A London based company has kicked off the first phase of development of a sub-orbital space plane for 44 passengers and hopes to start commercial operations by 2018.
Despite not having raised the targeted amount of money through a crowd-funding website Indiegogo, the London-headquartered start-up believes their ‘space for all’ concept has a future as it revolutionises the yet not existent sub-orbital travel industry, reducing the price of the ticket to a fifth of the amount charged by the pioneering company Virgin Galactic.
“In 18 months we hope to achieve the qualification stage, to get a seal of approval for our design and move forward towards building the actual spacecraft,” said Rob Lowe, the company’s IT director and head of operations in the UK at the Space Commerce Summit in London.
The major innovation enabling accommodating up to 44 passengers lies within the innovative decoupling technology. The passengers would be seated in spherical pods designed to carry four people. The pods would be placed in special fairings, four in each, located on three floors of the spacecraft.
In a case of emergency, a pyrotechnic mechanism will disassemble the spacecraft, releasing the pods, leaving them to descend safely to Earth on parachutes.
“The core of SHIPinSPACE design is safety.

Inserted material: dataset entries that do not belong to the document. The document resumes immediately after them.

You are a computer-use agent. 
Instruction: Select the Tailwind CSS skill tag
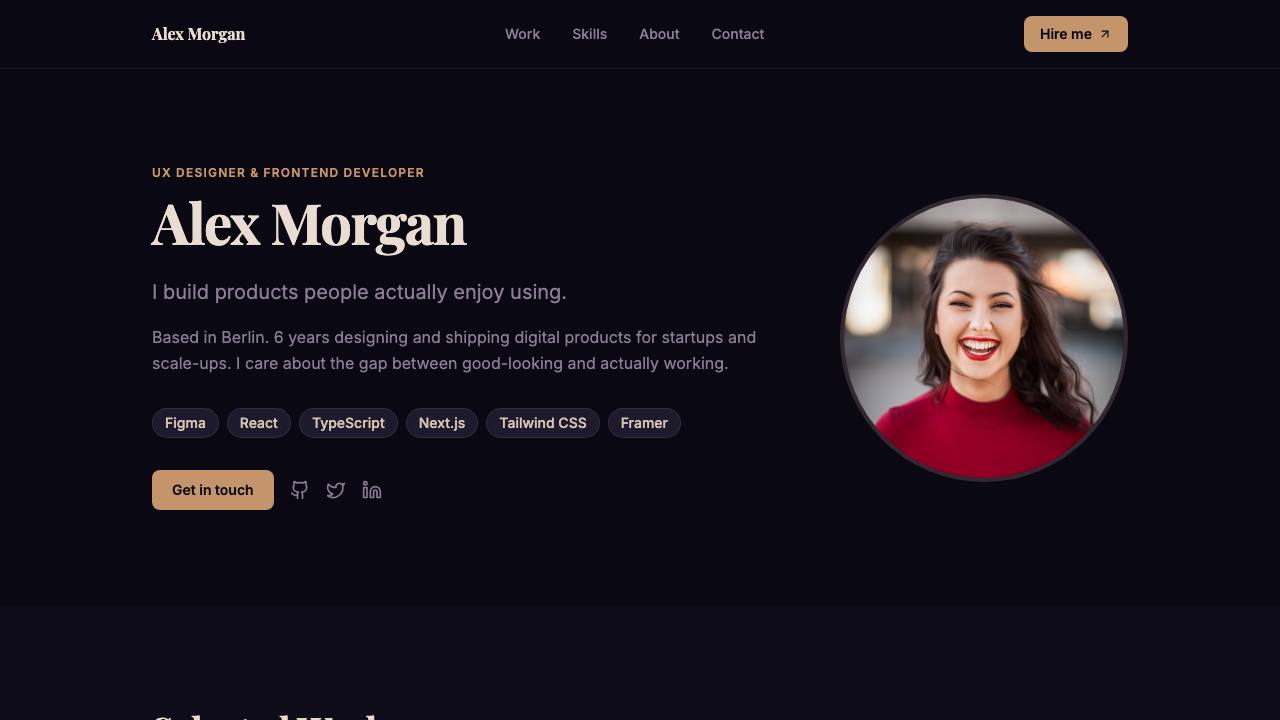(543, 423)
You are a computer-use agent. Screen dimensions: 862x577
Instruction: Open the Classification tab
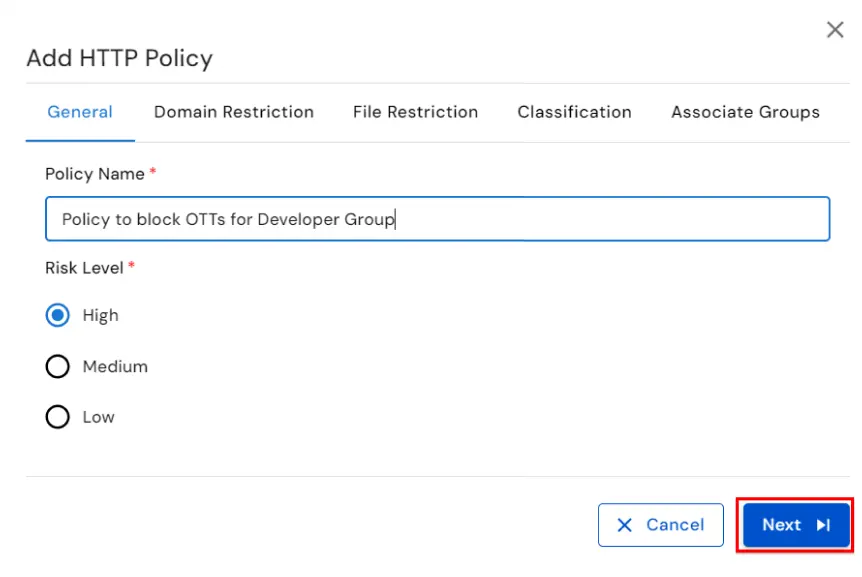point(574,112)
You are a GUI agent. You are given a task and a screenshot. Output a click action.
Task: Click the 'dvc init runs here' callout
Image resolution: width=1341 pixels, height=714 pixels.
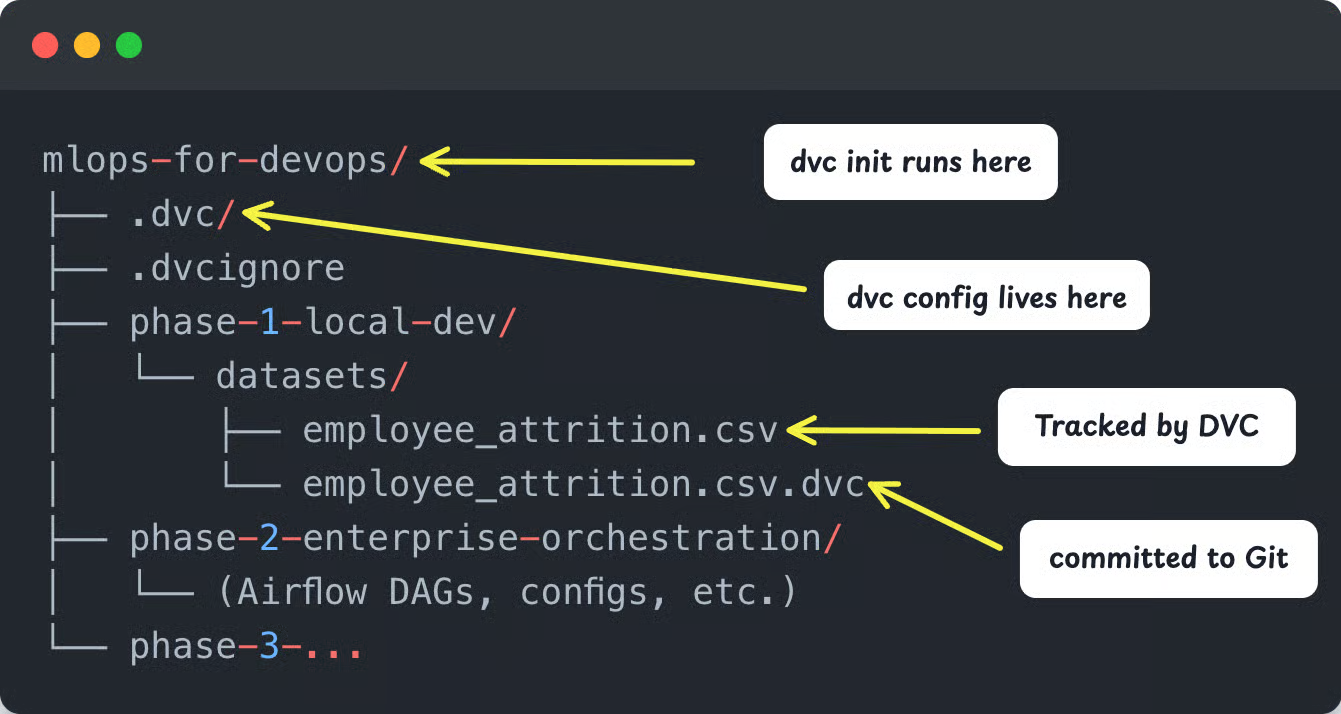click(x=910, y=162)
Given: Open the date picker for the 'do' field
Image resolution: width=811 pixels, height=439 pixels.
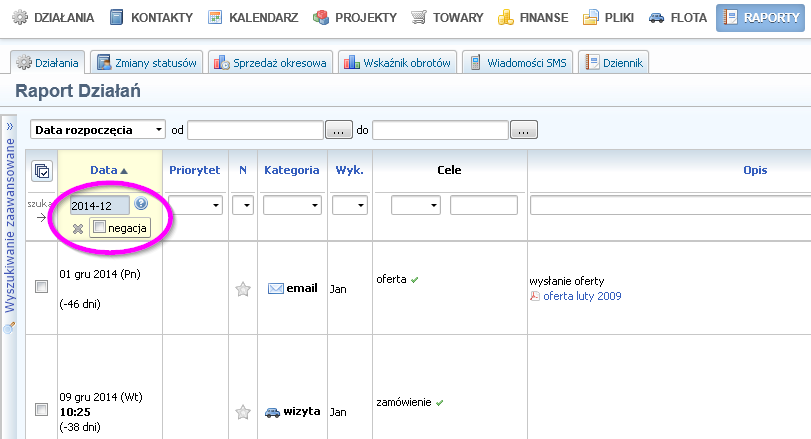Looking at the screenshot, I should 524,130.
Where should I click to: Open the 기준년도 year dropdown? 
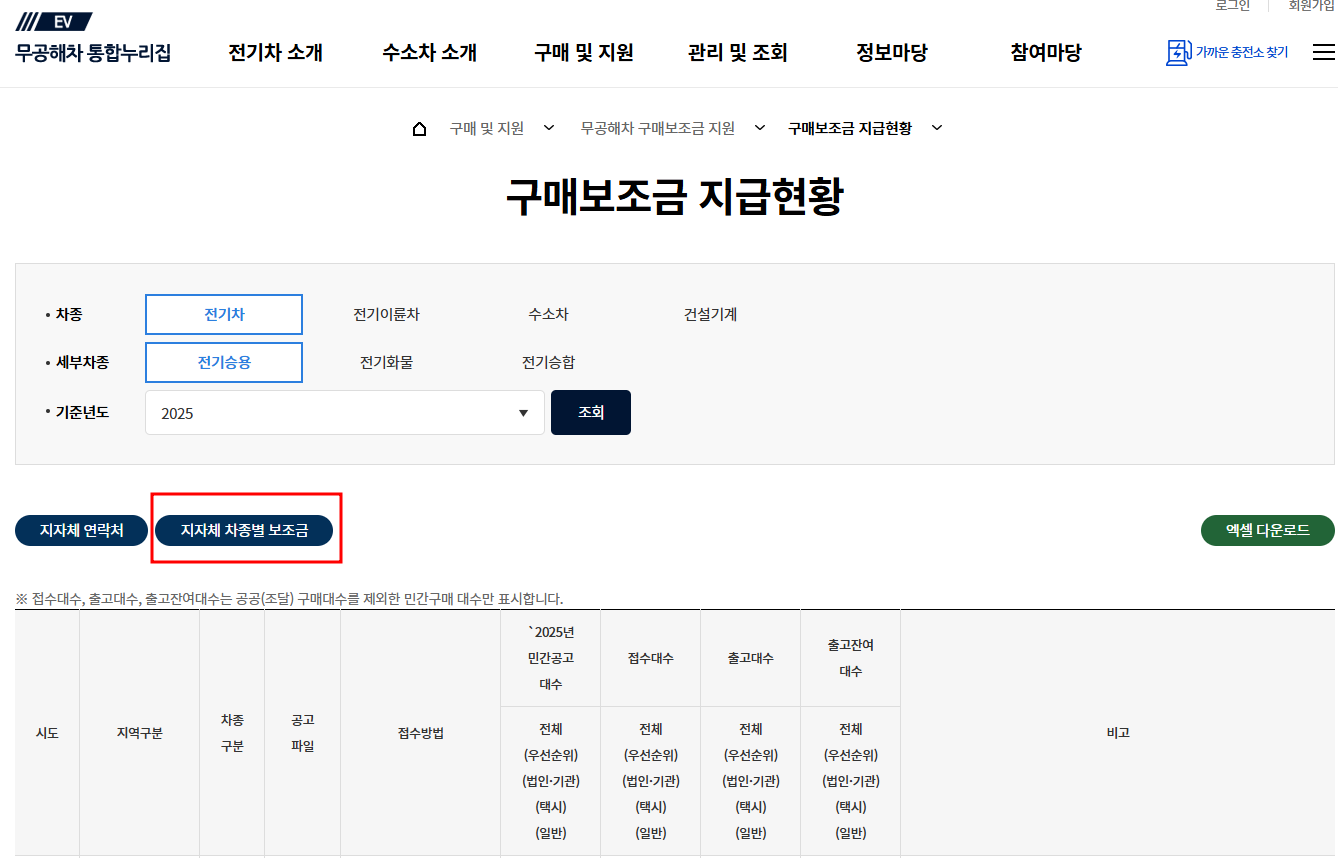point(344,412)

In the past, there have been several tragic disasters and had there been such mechanisms in place as ours, the lives of those astronauts could actually have been saved,” Lowe said.

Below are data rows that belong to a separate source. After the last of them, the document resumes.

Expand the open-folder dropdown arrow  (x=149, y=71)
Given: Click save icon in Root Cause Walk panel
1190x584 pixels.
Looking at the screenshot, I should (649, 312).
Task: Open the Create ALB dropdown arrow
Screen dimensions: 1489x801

Fabrizio Boer, the company’s CEO and chief designer, has been carrying the idea of a reusable ‘people’s spaceplane’ in his mind for about ten years.
Having several years of experience in the rocket industry, working on the development of Europe’s Ariane rocket and in the International Space Station programme, he and the team believes there is nothing to stop them from achieving the ambitious goal of commencing commercial operations in only five years.
Headquartered in London, SHIPinSPACE is the first sub-orbital tourism company operating from the UK. Despite planning to undertake large portions of the technology development in Italy, the company is looking into possibilities to be eventually launching from British soil.
“Isle of Man has a very thriving private space sector and we thought that in case they will decide to start operating a spaceport, we would definitely be interested,” said Lowe.
Offering tickets for $50,000 plus £10,000 for two years of training prior the flight, the company envisions flying once a week, using the time between the flights to make the reusable plane ready for the next launch.
“After the return to Earth the ablative material damaged during the re-entry will be stripped down and refurbished for the next flight,” Lowe explains.
Offering 6 minutes of weightlessness at the peak altitude, the SHIPinSPACE spacecraft will work similarly to the Space Shuttle, launching in a vertical position and landing like a plane.